Thursday, September 08, 2022

Sort of In Memoriam

TC eulogizes Barbara Ehrenreich: 

 LIKE MOST PEOPLE when I think of Barbara Ehrenreich I always think of her best known book Nickled and Dimed in which she did some Nellie Bly style reportage by taking some minimal wage, awful jobs and trying to live on the money she made while reproducing the living conditions, travel, etc. that are the daily experience of the working poor.  I admired the book very much and still find some of what she said in it insightful, especially her admission that she could only approximate the mental experience of People who knew they were trapped in that life because he knew it was a time-limited project and she would return to her life as a writer and intellectual.

I have a friend who went to seminary in Louisville, KY.  One of the courses he took there required an "urban experience" where students were dropped off in parts of very old Louisville, neighborhoods with houses that dated back to the last century, working class neighborhoods originally and not having gentrified a jot over the decades.  The idea was to spend 24 hours in the area with a few dollars in your pocket, to get some "shock" notion of what poverty was like for the working poor.  It wasn't meant to make them live the life of a poor person; just to give them some experience of it, most of them being middle-class students from middle-class suburban lives.

My friend was dropped off a block or so from the house he and his wife lived in, the one my wife and I visited them in one our trip there a few months later.  He turned and walked the other way.  But it gives you an idea what even the best-intentioned notions of "poverty" and "shock" can turn into.

I am reading (Simone Weil's) essays as a part of my Lenten reading...She says that we "...must experience every day, both in the spirit and the flesh, the pains and humiliations of poverty...and further we must do something which is harder than enduring in poverty, we must renounce all compensations: in our contacts with the people around us we must sincerely practice the humility of a naturalized citizen in the country which has received us." 

I keep reminding the young people who come to work with us that they are not naturalized citizens...They are not really poor. We are always foreigners to the poor. So we have to make up for it by "renouncing all compensations..."

Dorothy Day, from The Dorothy Day Book, p. 11. 
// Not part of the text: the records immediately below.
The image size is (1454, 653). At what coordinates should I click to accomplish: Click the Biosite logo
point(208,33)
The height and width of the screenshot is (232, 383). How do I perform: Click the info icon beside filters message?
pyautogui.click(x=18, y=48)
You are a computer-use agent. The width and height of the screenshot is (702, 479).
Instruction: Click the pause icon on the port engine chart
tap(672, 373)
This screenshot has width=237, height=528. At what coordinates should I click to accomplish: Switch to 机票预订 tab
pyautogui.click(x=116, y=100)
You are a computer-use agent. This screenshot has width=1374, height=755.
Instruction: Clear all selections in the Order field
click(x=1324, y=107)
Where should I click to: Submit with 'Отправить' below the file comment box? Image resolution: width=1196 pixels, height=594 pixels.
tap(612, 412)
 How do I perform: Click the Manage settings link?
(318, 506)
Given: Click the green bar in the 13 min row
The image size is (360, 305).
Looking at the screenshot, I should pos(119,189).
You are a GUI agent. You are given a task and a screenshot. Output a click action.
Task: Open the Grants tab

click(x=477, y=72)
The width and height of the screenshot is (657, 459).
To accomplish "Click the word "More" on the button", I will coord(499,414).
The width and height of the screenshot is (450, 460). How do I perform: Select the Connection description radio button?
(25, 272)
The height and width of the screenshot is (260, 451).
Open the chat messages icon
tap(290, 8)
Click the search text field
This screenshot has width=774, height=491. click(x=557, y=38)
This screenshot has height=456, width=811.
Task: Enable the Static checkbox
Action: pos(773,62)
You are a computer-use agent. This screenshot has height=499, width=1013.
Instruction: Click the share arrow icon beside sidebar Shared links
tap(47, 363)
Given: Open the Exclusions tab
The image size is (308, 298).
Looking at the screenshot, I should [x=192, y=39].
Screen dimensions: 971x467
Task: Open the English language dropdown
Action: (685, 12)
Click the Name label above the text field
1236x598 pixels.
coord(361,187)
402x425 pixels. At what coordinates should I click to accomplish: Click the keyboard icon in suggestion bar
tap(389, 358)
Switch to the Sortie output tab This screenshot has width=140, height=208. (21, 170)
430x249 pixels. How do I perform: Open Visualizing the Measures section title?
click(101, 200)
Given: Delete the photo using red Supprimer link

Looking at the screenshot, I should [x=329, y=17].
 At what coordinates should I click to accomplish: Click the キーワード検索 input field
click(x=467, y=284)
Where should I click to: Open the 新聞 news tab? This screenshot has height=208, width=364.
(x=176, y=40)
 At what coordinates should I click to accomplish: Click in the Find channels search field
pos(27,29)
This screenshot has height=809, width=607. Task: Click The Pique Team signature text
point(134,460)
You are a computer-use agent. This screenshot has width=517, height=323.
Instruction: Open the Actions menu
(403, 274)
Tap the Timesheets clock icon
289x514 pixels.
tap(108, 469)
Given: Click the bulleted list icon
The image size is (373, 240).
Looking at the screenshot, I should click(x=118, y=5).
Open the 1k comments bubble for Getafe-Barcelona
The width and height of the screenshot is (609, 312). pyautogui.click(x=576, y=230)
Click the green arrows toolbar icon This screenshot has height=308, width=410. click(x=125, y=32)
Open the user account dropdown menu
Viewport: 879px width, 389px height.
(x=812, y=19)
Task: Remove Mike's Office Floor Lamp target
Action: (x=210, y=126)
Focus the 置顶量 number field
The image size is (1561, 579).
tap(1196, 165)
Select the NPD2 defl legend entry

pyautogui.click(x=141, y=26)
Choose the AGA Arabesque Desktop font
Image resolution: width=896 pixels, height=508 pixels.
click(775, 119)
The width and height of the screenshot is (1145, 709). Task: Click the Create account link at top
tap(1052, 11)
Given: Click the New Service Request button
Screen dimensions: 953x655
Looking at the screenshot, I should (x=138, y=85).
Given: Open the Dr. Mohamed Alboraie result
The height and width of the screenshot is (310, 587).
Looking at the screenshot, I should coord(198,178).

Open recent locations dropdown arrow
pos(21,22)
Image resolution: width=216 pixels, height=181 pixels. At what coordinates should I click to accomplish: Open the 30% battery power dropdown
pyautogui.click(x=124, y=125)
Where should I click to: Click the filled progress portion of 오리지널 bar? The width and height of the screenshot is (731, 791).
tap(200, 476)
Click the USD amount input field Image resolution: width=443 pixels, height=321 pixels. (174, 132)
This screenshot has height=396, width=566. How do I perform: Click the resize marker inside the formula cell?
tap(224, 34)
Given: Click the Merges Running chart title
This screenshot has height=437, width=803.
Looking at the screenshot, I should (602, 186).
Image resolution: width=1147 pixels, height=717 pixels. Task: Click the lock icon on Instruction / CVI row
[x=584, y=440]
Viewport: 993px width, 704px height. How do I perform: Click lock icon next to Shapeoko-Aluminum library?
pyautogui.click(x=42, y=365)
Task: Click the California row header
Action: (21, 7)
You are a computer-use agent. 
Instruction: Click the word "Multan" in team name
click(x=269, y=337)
I remember reading Nickel and Dimed, especially a passage where Ehrenreich chides her friends who hire housecleaners because they can't be bothered to do the work themselves.  She also discusses working for one company, a nationwide chain, that required its workers to clean floors on their hands and knees, because the visual made the clients think they were getting their money's worth.  I use a steam mop on the tile floor in my kitchen.  It's not the visual of a bucket and a handbrush and me on my 67 year old knees, but it gets the floor much cleaner much faster.

Some of that book has stayed with me.  But the small bits I've read from the pen of Dorothy Day have meant much more to me.  Ehrenreich challenged my experiences of the world, at one time; Dorothy Day challenges my underestanding of my place among everyone else in society everytime I turn to her.